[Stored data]
[Start of section]

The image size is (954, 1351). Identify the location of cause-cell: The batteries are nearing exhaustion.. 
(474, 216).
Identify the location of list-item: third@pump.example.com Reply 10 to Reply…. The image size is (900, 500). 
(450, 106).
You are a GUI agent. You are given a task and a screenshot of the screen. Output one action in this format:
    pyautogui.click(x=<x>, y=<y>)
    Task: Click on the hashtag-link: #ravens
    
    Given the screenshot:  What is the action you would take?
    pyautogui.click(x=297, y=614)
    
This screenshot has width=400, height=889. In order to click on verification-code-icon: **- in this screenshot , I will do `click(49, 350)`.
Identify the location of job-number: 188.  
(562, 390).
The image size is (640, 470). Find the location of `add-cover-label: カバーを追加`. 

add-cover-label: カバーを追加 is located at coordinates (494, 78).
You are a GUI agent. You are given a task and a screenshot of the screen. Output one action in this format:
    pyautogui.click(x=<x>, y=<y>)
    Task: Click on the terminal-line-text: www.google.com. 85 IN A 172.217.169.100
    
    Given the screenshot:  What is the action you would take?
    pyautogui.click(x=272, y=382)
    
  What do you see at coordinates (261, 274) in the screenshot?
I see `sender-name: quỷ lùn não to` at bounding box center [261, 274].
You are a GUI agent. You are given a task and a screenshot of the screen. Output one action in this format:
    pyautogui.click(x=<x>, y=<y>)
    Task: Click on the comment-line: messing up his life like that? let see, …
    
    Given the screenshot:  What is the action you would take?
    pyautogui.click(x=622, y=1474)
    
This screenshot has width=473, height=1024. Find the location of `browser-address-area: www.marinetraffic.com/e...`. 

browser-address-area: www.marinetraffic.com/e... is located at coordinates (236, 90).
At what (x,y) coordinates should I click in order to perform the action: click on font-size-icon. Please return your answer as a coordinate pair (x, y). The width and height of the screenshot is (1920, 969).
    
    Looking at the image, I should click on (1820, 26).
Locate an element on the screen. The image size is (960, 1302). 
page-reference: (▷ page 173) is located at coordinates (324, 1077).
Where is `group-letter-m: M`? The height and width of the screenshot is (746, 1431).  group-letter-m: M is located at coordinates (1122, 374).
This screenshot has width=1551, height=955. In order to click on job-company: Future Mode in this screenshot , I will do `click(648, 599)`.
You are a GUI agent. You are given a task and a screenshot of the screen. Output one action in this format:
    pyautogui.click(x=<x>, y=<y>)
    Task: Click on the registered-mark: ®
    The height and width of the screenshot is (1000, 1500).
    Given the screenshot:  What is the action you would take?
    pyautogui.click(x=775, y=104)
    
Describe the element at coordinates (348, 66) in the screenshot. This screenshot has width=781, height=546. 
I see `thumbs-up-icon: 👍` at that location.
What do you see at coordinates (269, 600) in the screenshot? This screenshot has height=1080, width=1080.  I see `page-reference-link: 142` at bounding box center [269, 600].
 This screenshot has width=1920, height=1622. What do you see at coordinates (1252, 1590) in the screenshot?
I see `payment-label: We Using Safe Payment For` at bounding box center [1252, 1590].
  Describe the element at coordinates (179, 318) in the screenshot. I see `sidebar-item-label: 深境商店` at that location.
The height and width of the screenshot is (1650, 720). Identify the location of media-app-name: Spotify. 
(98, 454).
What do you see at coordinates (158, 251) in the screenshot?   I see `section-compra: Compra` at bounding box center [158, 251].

[End of section]

:: TASK TO CARRY OUT ::
From the rows above, pull out each line that contains the string "icon", matching case exactly.

:: RESULT OF THIS TASK ::
This screenshot has width=400, height=889. In order to click on verification-code-icon: **- in this screenshot , I will do `click(49, 350)`.
At what (x,y) coordinates should I click in order to perform the action: click on font-size-icon. Please return your answer as a coordinate pair (x, y). The width and height of the screenshot is (1920, 969).
I see `thumbs-up-icon: 👍` at that location.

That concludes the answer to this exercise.